A method for separation of diffraction and reflection waves on seismic data is proposed by Taner, et al, “Separation and imaging of seismic diffraction using plane-wave decomposition,” SEG/New Orleans 2006 Annual Meeting. The plane wave decomposition of split spread common shot records is used in this method. Plane-wave destruction filtering is applied with subsequent velocity analysis and a prestack migration procedure. Deficiencies of this method consist in its dependence on artifacts connected with a Radon-transform and exactness of velocity analysis.

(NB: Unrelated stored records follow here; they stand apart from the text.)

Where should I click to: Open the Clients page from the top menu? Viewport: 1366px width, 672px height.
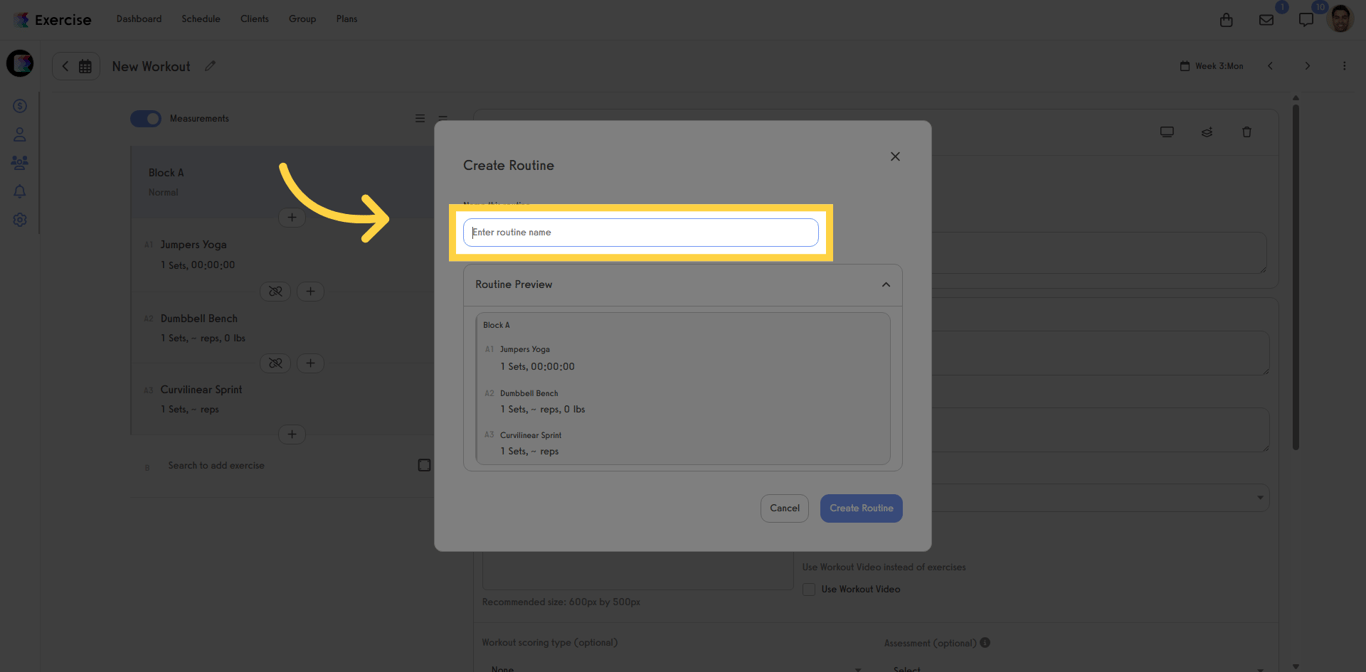point(254,18)
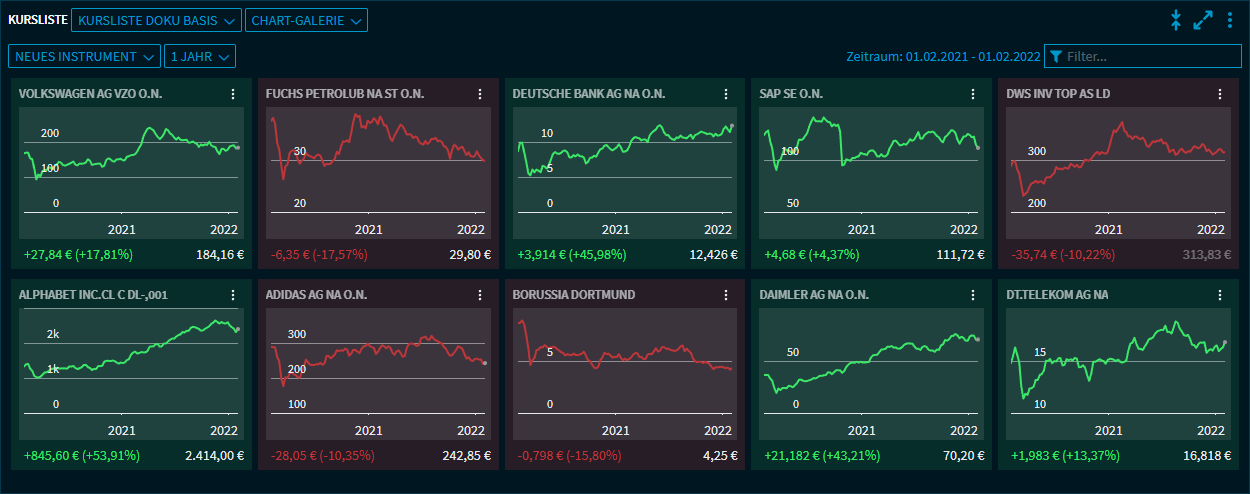Click the diagonal expand widget icon
This screenshot has height=494, width=1250.
(x=1203, y=20)
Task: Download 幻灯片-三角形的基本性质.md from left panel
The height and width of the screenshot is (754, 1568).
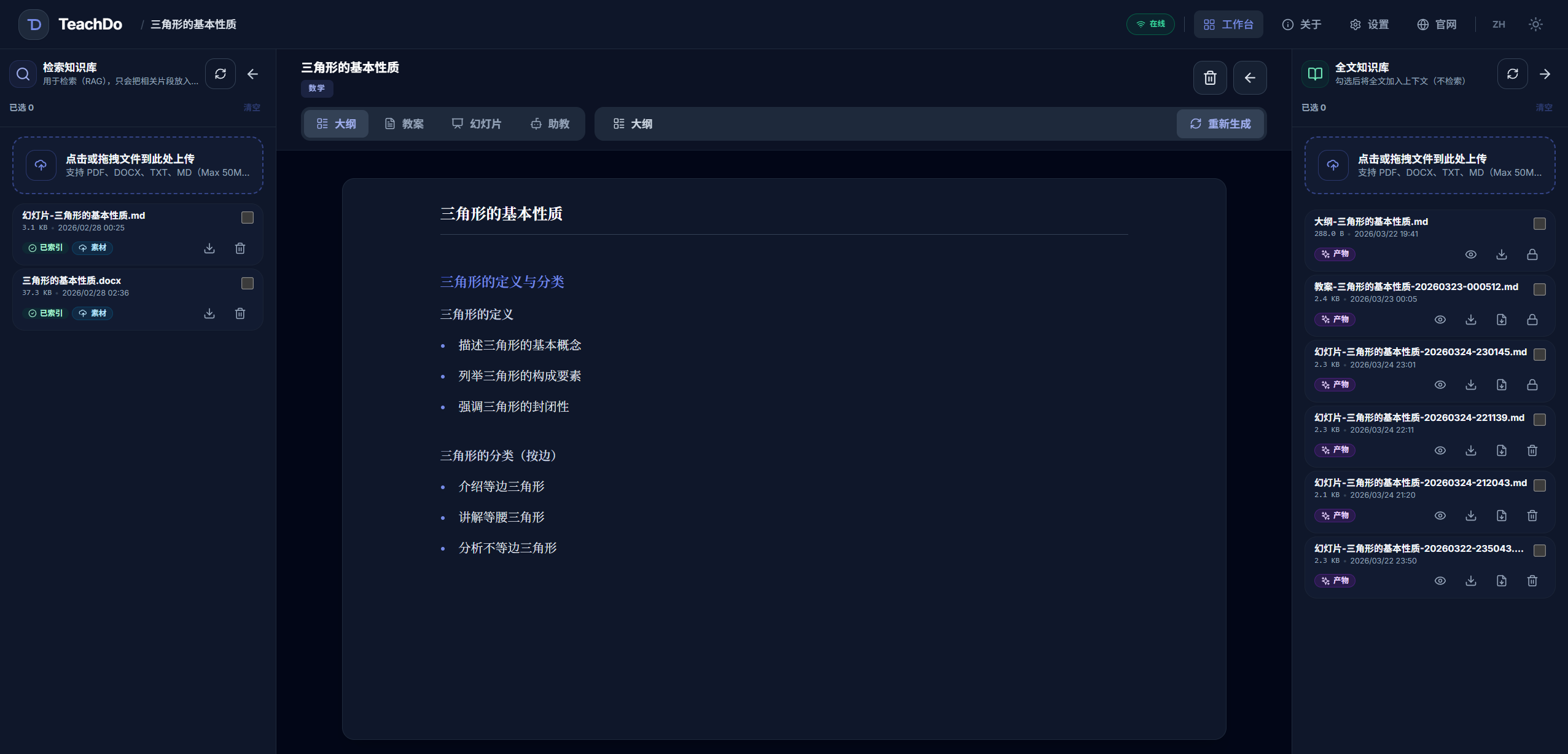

A method for detection of diffracted waves by concentrating the signal amplitudes from diffracting points on the seismic section is proposed by Landa, et al, “Seismic monitoring of diffracted images for detection of local heterogeneities,” Geophysics, 63, p. 1093. The difference in properties of the reflected and diffracted waves connected with the angle of incidence of the wave to the surface is not considered in this method.
In general, interference, multiple reflections or artifacts introduce regular and irregular noise, which sometimes renders the image of the subsurface difficult to interpret. CMP stacking is used for suppression of noise and multiples, but it does not give the desired result in the case of small folding. A multifocusing method (Berkovitch, et al, “Basic formulae for multifocusing stack,” 56th Mtg. Eur. Assoc. Expl Geophys., 1994, Extended Abstracts, Session, p. 140) makes it possible to increase the signal to noise ratio in cases of small folding. The multifocusing (MF) method is based on the Homeomorphic imaging method, by Gelchinsky, described in U.S. Pat. No. 5,103,429. MF consists of stacking, which involves all available traces around the central trace.
The coherency of stacking of useful events is achieved by an adaptive moveout correction procedure based on the parameterization of wave fronts by oblique spherical arcs and by dynamic ray tracing. The MF stack represents the optimal stacked values, corresponding to the optimal parameters (β—angle of incidence of the wave front, R— the radius of curvature of the wave front, connected with velocity in the media and R*- the radius of the circle arc, which approximates a segment of the reflector), and is close to an accurate zero-offset section.
The exact knowledge of all three parameters allows calculation of the exact NMO corrections within the base of the analysis. For definition of exact values of these parameters the scanning of them with a constant increment is performed with calculation of the coherency measure. In particular, scanning the parameters β and R leads to the formation of the cube S(β,R,t), where t is the time, filled with semblance values, for each central trace of the image. The maximum of the coherency measure corresponds to optimal values of β, R and R* on each time sample.
A core and unique characteristic of MF is its ability to pick out the diffracting objects by focusing the diffracted waves.
Thus it would be desirable to provide an improved method for analyzing the diffraction and reflection of waves derived from seismic data.